Long before Obama, presidents have sought illumination in Lincoln's legacy. Theodore Roosevelt as a young boy was said to have watched Lincoln's funeral procession pass his house in New York. He considered the slain president "my great hero" and treasured a ring with a lock of Lincoln's hair given to him by John Hay, the former Lincoln assistant who served as Roosevelt's secretary of state.

Although Lincoln was initially a Republican icon, Woodrow Wilson made a pilgrimage to Springfield, Illinois, during the 1912 campaign. Even before entering the White House, Franklin D. Roosevelt declared that it was "time for us Democrats to claim Lincoln as one of our own." If he was in town, Roosevelt visited the Lincoln Memorial every year on Lincoln's birthday.

While confronting General Douglas MacArthur, Harry S. Truman sent an aide to the Library of Congress to research Lincoln's firing of Gen. George McClellan. Dwight D. Eisenhower kept a set of Lincoln's collected works in the Oval Office and painted a portrait of him that hung in the Cabinet Room.

Sitting in the Lincoln Bedroom during the Vietnam War, Lyndon B. Johnson looked up at a picture and said, "I sure hope I have better generals than he did." Richard M. Nixon was given a Lincoln picture at age 12 that hung over his bed. During his own Vietnam trials, he made a spontaneous nighttime visit to the Lincoln Memorial.

Ronald Reagan reported a couple of instances when his dog, Rex, acted oddly, which "nearly made me join the believers" that Lincoln's ghost haunted the mansion. Bill Clinton, of course, got in trouble for inviting political donors to sleep in the Lincoln Bedroom, but once told Winik that he wanted to write his own Lincoln biography.

Few presidents revered Lincoln more than George W. Bush, who read 14 biographies of him while president and still has two Lincoln paintings in his office in Dallas.

"There was more of an affinity, or looking to Lincoln, than other presidents because Bush was a wartime president," said Peter H. Wehner, who as an aide to Bush organized a meeting for him with Lincoln scholars like Winik.

And then there was Obama, who as the first African-American president traces a unique lineage to the Great Emancipator.

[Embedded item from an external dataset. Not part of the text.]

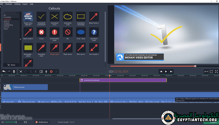Open the Settings menu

"The president really admires Lincoln's grace and largeness of spirit, the willingness to subjugate his own ego and embrace former opponents and even enemies to put the greater good first," said David Axelrod, Obama's longtime adviser.

The current president has signed a proclamation declaring Wednesday a Day of Remembrance for Lincoln, calling for flags to be flown at half-staff.

"President Lincoln has passed on a tremendous legacy to us, and we too are called to do great things," Obama wrote.

Whether he or other presidents can live up to that legacy is a question that haunts them. They have won election. Ahead of them is history.

"There's no doubt that when you get into the White House you see all those pictures on the wall and it's inevitable to wonder, how do I stack up?" said Doris Kearns Goodwin, the Lincoln biographer. "It's their final contest."